When I got to the water’s edge, I stooped down to put it down and it fell. It fell so hard that it bruised itself, and started bleeding, and I was horrified. I reached down to wipe the blood from its legs with my dress and it became angry, and flew up at my face, becoming larger, going right through my skin, right through my eyes. It was horrible. I never cried so hard even when my uncle was in my tear ducts and I was trying to wash him out. I turned my head to see it pass through my head, but when I did, it was going back the other way. Each time I turned my head to watch it go, it was going the other way. It flew back and forth through my head and I couldn’t stand it any longer. I knew someone else would want to help me, so I called my grandmother.

She was there in a minute, though I had walked so far from the house. She was quick that way. She said the duck just wanted to be free, and I said that’s what I wanted too. I wanted the duck to be free. She put out her hand to keep the duck from flying back the other way. But she put it out too soon, before the duck was all the way through.

That’s when it became stuck in my head.
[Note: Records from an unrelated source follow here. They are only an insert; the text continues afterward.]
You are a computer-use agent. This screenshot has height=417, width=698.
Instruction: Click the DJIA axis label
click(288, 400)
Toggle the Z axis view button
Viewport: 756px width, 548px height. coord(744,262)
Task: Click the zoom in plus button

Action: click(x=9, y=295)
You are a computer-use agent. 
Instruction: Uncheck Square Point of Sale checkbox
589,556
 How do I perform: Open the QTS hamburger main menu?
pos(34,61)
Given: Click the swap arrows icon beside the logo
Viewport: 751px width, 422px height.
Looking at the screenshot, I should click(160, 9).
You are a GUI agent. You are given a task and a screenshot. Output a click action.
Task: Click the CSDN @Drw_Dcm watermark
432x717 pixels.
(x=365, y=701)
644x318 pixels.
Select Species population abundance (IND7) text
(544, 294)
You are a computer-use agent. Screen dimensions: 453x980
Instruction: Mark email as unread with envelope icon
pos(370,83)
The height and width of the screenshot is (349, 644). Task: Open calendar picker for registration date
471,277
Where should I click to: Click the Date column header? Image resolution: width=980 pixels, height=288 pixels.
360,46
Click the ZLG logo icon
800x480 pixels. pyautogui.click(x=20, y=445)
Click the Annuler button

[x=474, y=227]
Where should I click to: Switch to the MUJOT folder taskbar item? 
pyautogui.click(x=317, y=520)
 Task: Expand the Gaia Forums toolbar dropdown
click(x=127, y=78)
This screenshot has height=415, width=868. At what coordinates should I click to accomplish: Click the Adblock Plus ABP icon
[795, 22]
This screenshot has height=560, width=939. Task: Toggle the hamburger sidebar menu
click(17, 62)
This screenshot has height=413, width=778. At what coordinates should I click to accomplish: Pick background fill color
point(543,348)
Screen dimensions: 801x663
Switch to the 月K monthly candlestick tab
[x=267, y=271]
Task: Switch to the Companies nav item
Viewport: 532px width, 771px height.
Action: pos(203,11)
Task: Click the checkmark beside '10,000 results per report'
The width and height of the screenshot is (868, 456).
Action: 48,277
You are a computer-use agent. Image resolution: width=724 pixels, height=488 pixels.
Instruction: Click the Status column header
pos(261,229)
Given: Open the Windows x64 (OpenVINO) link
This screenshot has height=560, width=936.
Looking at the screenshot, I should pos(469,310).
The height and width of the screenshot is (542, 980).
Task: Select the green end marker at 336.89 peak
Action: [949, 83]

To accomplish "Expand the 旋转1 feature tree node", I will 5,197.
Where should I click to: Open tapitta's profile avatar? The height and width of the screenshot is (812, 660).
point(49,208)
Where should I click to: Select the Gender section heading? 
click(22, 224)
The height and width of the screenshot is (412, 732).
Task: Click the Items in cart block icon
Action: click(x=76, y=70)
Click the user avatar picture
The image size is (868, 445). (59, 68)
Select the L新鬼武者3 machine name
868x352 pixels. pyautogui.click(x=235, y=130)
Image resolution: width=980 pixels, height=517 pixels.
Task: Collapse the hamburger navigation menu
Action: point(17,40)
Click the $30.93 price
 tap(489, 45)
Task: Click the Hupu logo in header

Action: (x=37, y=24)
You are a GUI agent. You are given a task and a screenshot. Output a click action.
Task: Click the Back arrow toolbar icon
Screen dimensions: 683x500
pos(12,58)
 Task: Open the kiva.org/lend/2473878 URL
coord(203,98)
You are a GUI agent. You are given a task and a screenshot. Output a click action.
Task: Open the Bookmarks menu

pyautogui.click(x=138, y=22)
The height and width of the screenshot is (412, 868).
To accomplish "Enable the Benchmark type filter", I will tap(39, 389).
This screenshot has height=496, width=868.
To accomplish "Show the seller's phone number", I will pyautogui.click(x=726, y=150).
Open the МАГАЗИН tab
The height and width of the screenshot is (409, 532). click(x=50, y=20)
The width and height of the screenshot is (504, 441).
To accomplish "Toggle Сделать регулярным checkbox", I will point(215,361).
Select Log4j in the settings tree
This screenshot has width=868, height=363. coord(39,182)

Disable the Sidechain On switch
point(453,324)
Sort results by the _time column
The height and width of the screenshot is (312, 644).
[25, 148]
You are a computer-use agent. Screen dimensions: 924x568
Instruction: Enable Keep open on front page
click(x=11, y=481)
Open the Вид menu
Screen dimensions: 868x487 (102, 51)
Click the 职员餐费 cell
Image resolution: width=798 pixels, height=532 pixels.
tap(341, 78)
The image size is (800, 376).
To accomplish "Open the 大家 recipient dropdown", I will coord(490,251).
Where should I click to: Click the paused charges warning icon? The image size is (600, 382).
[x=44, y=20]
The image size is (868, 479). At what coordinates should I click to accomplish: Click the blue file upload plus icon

That’s why it is there. And that’s why the ducks are following me. It’s kind of nice. It reminds me of her, and my childhood. I know they are more interested in the duck sticking out of my head than in me. But I don’t mind. Who else is going to follow me so devotedly that they multiply like that? And they quack more resonantly than my lovers I have to train. They come by it naturally. And I like that.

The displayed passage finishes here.